Всю дальнейшую дорогу мужчины обсуждали обращение «иного» в истинную форму. Пытались понять, что Дима чувствовал, как выдыхал пламя, как научился летать. Вопросов было множество, и каждый стремился озвучить самый важный. В свою очередь Лесков ограничивался краткими ответами, надеясь, что присутствующие здесь полукровки скоро сами всё поймут.

В диалог не вступал только Фостер. В отличие от Матэо, Кристофа, Жака и Ханса он прекрасно помнил не только о преимуществах «Эпинефрина класса А», но и о его недостатках. А именно то, как этот препарат чуть не убил Вайнштейна, как отправил в кому Лескова, и как вызывал у последнего провалы в памяти. Спасительная соломинка, за которую уцепились здешние полукровки, представлялась ему не лучше бомбы замедленного действия. Или наркоты: вначале всё так хорошо и весело, а потом открывается другая сторона этой «невинной забавы».

Эрик молча переводил взгляд с восторженных лиц Кристофа, Ханса и Одноглазого, которые уже предвкушали свое перевоплощение. Иногда посматривал на спокойное, но все же очень заинтересованное лицо Матэо. Затем на Дмитрия: почему—то в данном случае он был особенно скуп на слова. Словно мошенник, продающий некачественный товар разгоряченной толпе.

Однако, когда они добрались до базы, их оживленный разговор моментально стих. Едва двери лифтовой шахты отворились, Дмитрий и его спутники увидели группу вооруженных солдат. Само собой, это было скорее показательное действо, адресованное непосредственно Лескову, который нарушил правила, но подобное поведение немало разозлило и его спутников. Они рисковали жизнью, чтобы принести с поверхности лекарства, несколько человек погибло, а какой—то идиот отдал распоряжение тыкать в них автоматами.

«Идиотом» оказался представитель совета Балтийской, Евгений Борисович Смирнов, который лично решил заняться руководством станции, пока Лесков напивался в своем кабинете. Это был высокий темноволосый мужчина лет сорока, привлекательный для женщин и уважаемый среди мужчин. Он был военным, а не политиком, и, наверное, именно благодаря его решениям, Балтийская сумела пережить атаку врага. Теперь же по его приказу все оставшиеся в живых вместе с необходимыми ресурсами были переведены на Спасскую и Адмиралтейскую.
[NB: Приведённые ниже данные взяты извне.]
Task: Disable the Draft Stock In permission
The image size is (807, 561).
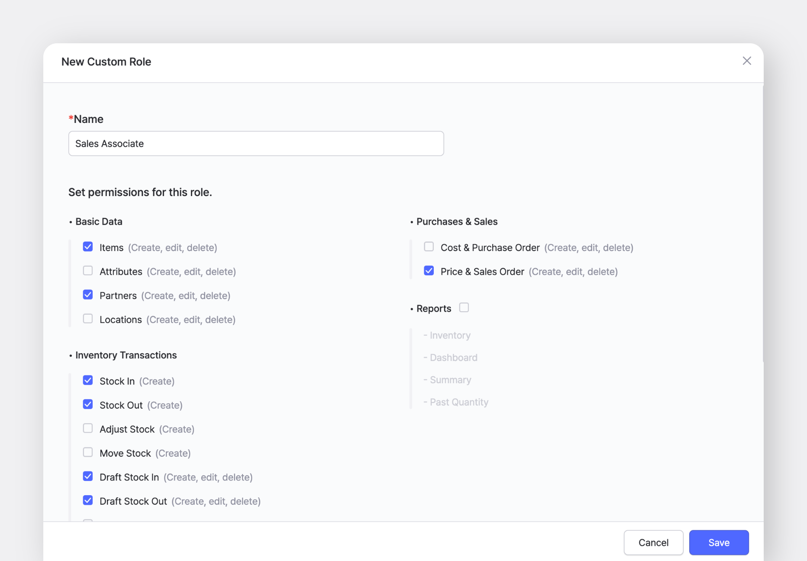Action: tap(88, 476)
Даже после атаки «ликвидаторов» эти станции все еще оставались самыми защищенными.

Новость о том, что Дмитрий забрал единственный уцелевший поезд без предупреждения, откровенно взбесила его. Лесков никогда не был у него на хорошем счету: «процветающий», который способен внушать людям свою волю, не мог вызывать доверия. О его прошлом ходили весьма неприятные слухи, к тому же его часто ловили на лжи. Наличие Дмитрия в совете Спасской и вовсе вызывало много вопросов: поговаривали, что он держался там лишь потому, что в прошлом был в хороших отношениях с покойным Александром Волковым, а так же путался с Эрикой Воронцовой.

Но что еще больше злило Евгения Борисовича, так это поведение Дмитрия после падения Спасской. В то время как люди наиболее в нем нуждались, Лесков закрылся у себя в кабинете, тем самым подчеркнув свою несостоятельность как лидера. Его эгоизм и равнодушие лишили людей остатков боевого духа. Один солдат Спасской настолько отчаялся, что вскоре после отпевания погибших застрелил свою семью, после чего застрелился сам. Он больше не мог ждать, когда это сделают роботы «процветающих».

Однако все заготовленные слова Евгения Борисовича куда—то испарились, когда Дмитрий вышел ему на встречу. Его кожу по—прежнему скрывала чешуя — открылась только левая часть лица и подбородок, но от этого Барон выглядел еще более жутко.

— Что всё это значит? — выдавил из себя Смирнов, в ужасе глядя на то, что когда—то было Лесковым. Солдаты не посмели его задержать — пронизывающее чувство страха заставило их отступить, и теперь Дмитрий беспрепятственно приблизился к своему собеседнику.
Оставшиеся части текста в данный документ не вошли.